# COSA FARE
Modifica le righe seguenti sostituendo ogni "icon" con "symbol" e lascia invariato tutto il resto. Nella risposta non includere le immagini.

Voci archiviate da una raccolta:
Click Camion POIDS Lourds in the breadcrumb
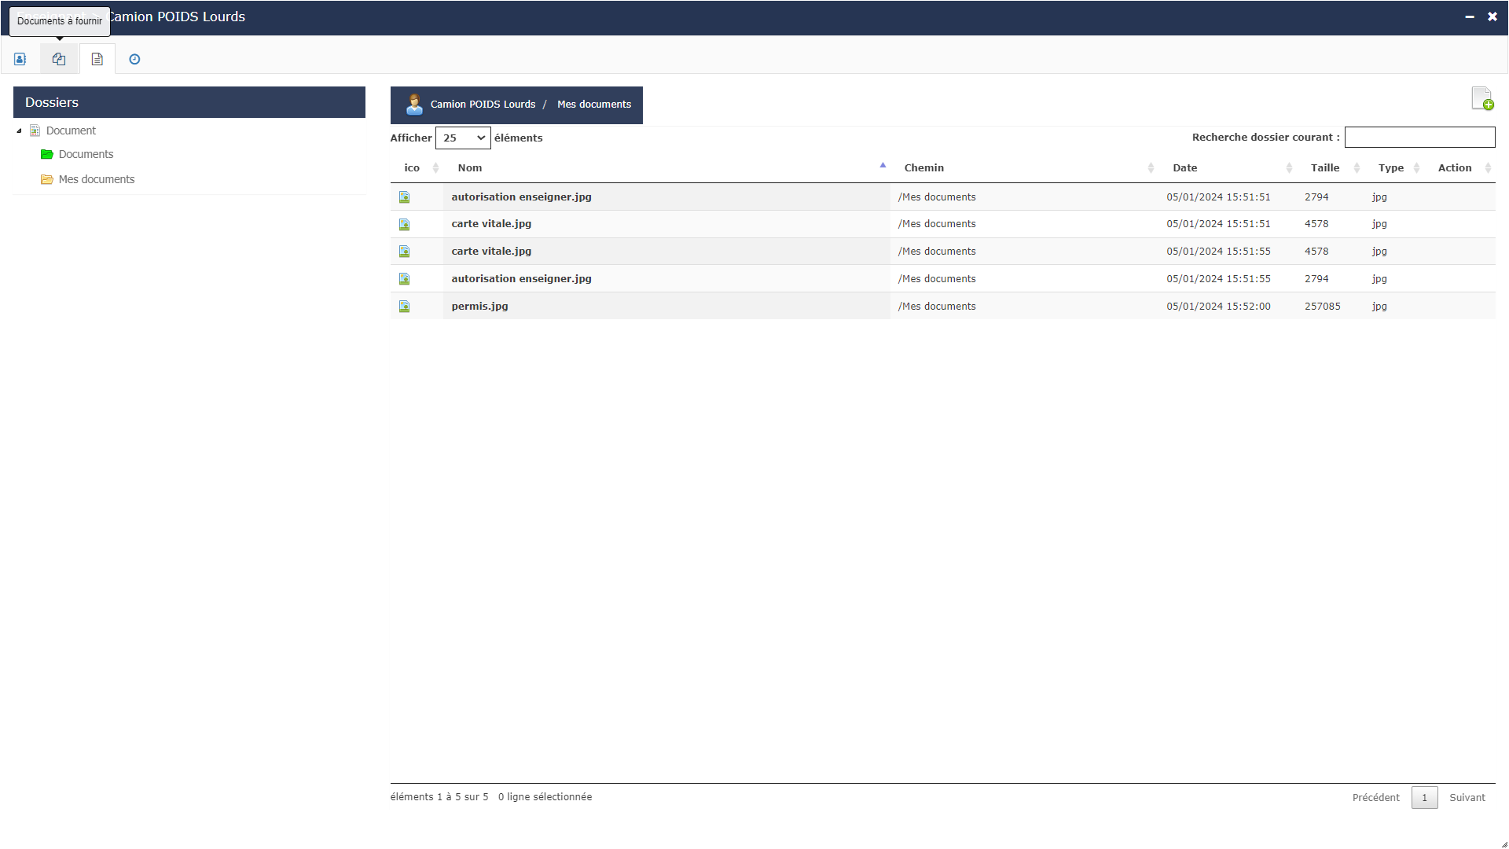1509x849 pixels. [x=483, y=105]
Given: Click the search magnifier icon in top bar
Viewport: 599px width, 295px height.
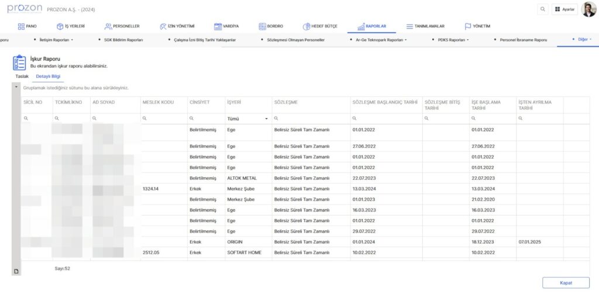Looking at the screenshot, I should coord(543,9).
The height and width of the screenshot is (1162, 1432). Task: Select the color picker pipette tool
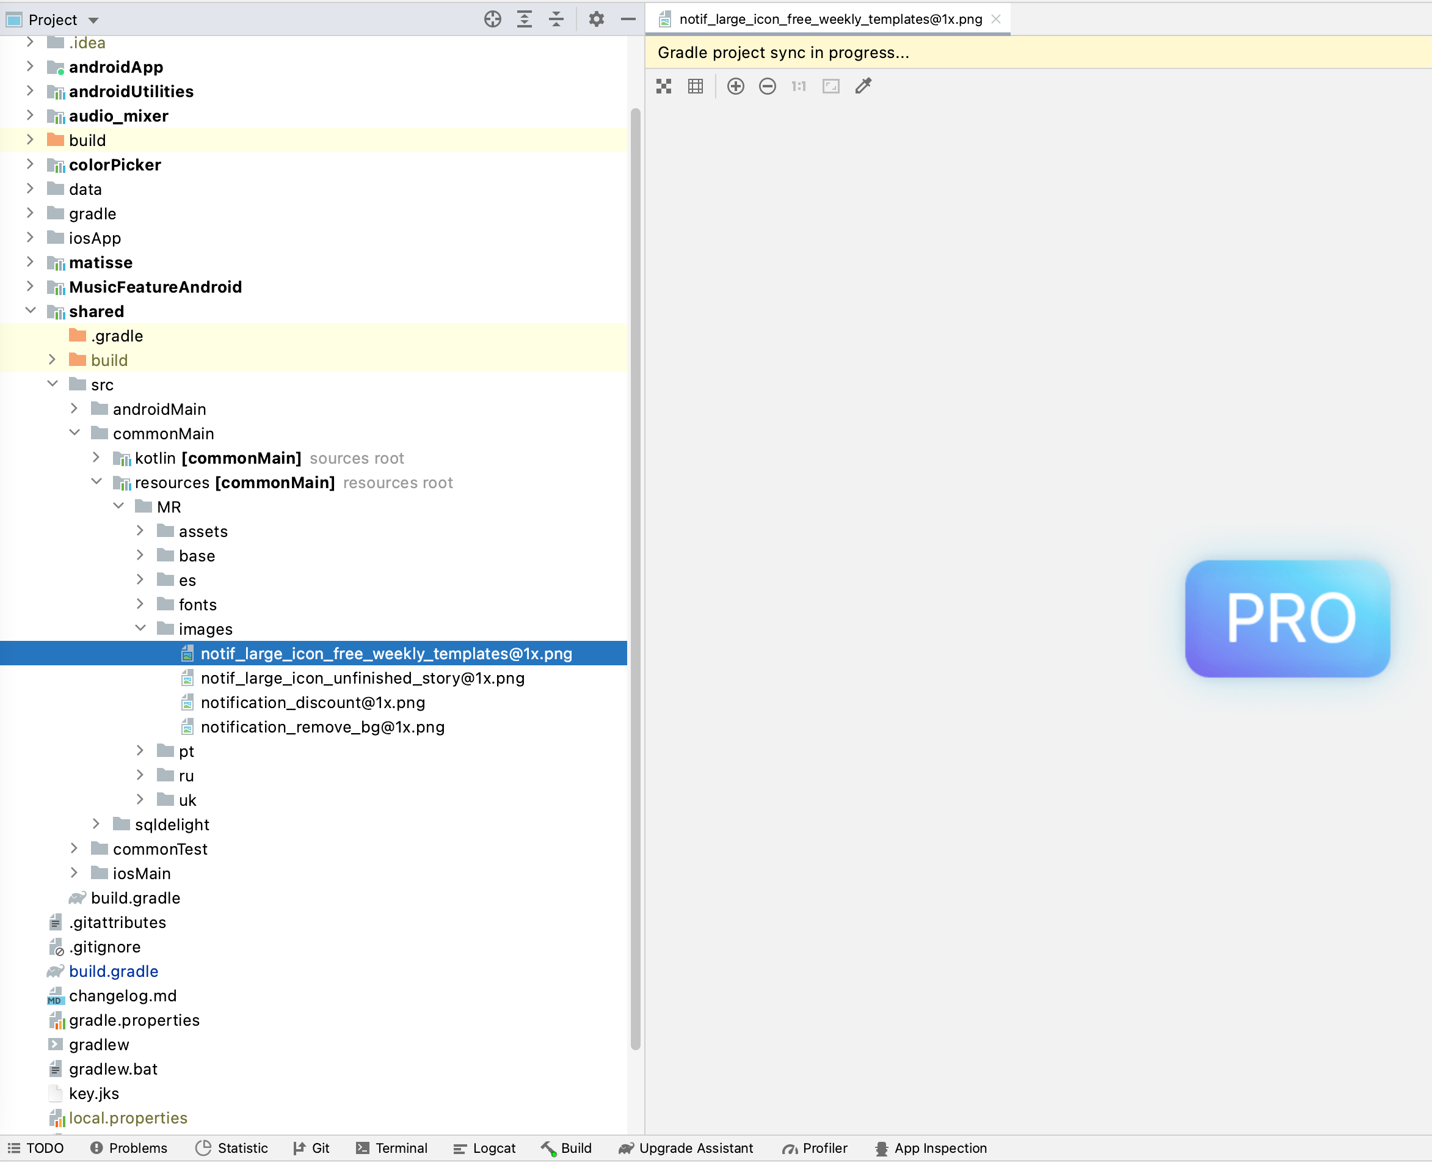(x=863, y=86)
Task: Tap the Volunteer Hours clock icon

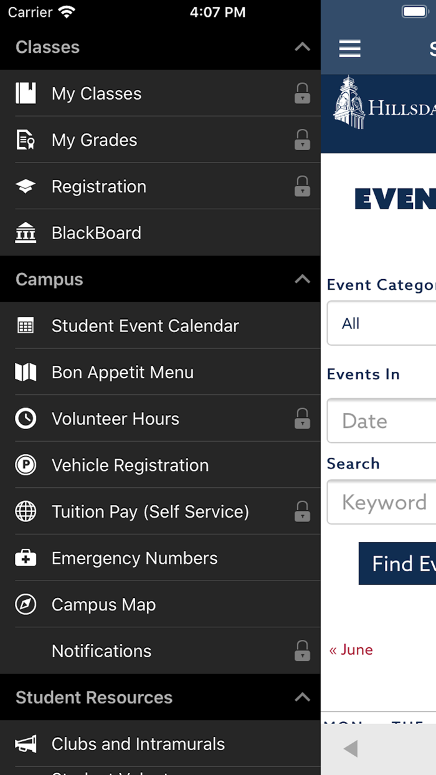Action: [26, 419]
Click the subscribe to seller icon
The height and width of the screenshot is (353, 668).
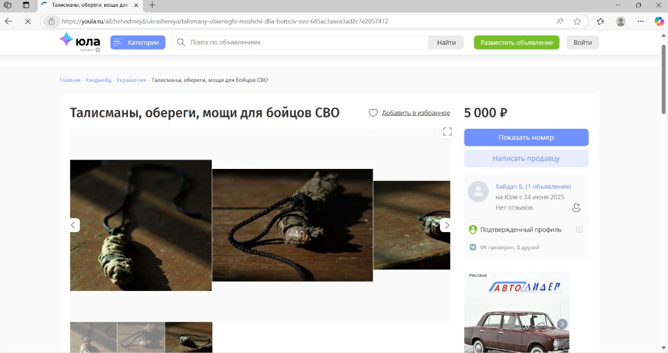coord(576,208)
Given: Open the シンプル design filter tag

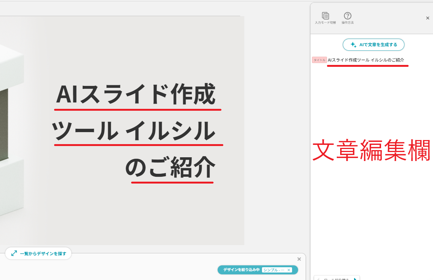Looking at the screenshot, I should coord(274,270).
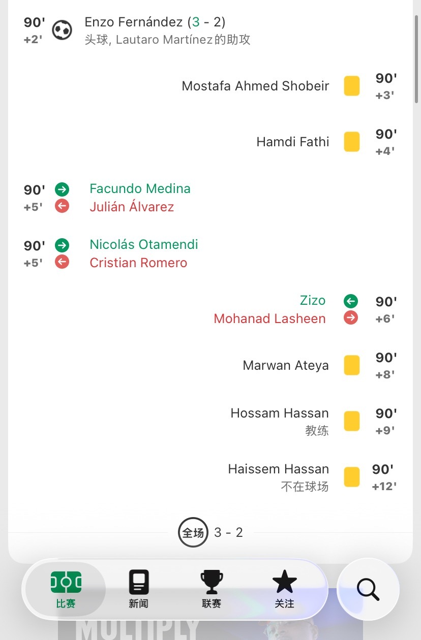Screen dimensions: 421x640
Task: Tap the 全场 full-time score badge
Action: click(193, 532)
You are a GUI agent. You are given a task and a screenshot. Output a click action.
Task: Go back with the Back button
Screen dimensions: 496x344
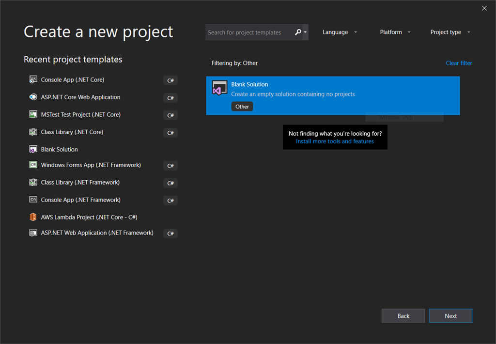click(x=403, y=316)
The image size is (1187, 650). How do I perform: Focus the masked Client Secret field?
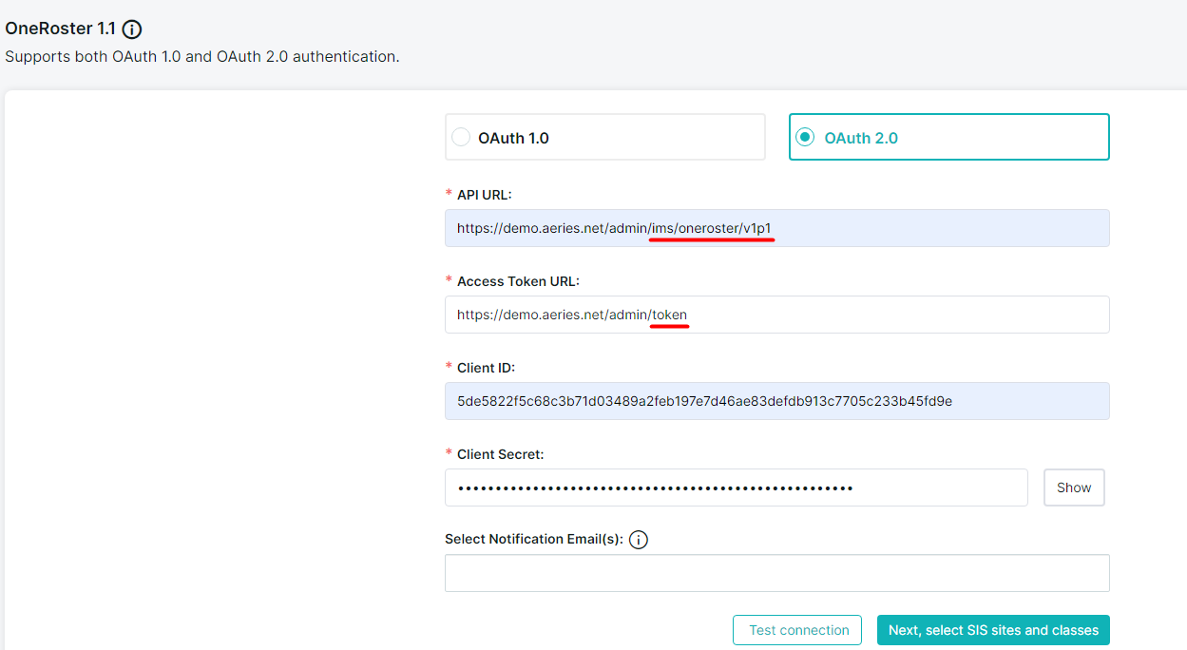pyautogui.click(x=736, y=488)
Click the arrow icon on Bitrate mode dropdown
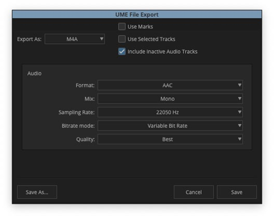 (x=240, y=125)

# RISPOSTA
Click Camion POIDS Lourds in the breadcrumb
1509x849 pixels. [x=483, y=105]
Given: Click the search magnifier symbol in top bar
Viewport: 599px width, 295px height.
Looking at the screenshot, I should coord(543,9).
The height and width of the screenshot is (1162, 1432). Task: Select the color picker pipette tool
(x=863, y=86)
Task: Tap the Volunteer Hours clock symbol

Action: [26, 419]
Click the subscribe to seller symbol
The height and width of the screenshot is (353, 668).
coord(576,208)
Given: Open the シンプル design filter tag

Looking at the screenshot, I should coord(274,270).
Screen dimensions: 421x640
Task: Tap the 全场 full-time score badge
Action: click(193, 532)
You are a GUI agent. You are given a task and a screenshot. Output a click action.
Task: Go back with the Back button
Screen dimensions: 496x344
click(x=403, y=316)
The image size is (1187, 650). How do I perform: Focus the masked Client Secret field?
pyautogui.click(x=736, y=488)
Click the arrow symbol on Bitrate mode dropdown
 (x=240, y=125)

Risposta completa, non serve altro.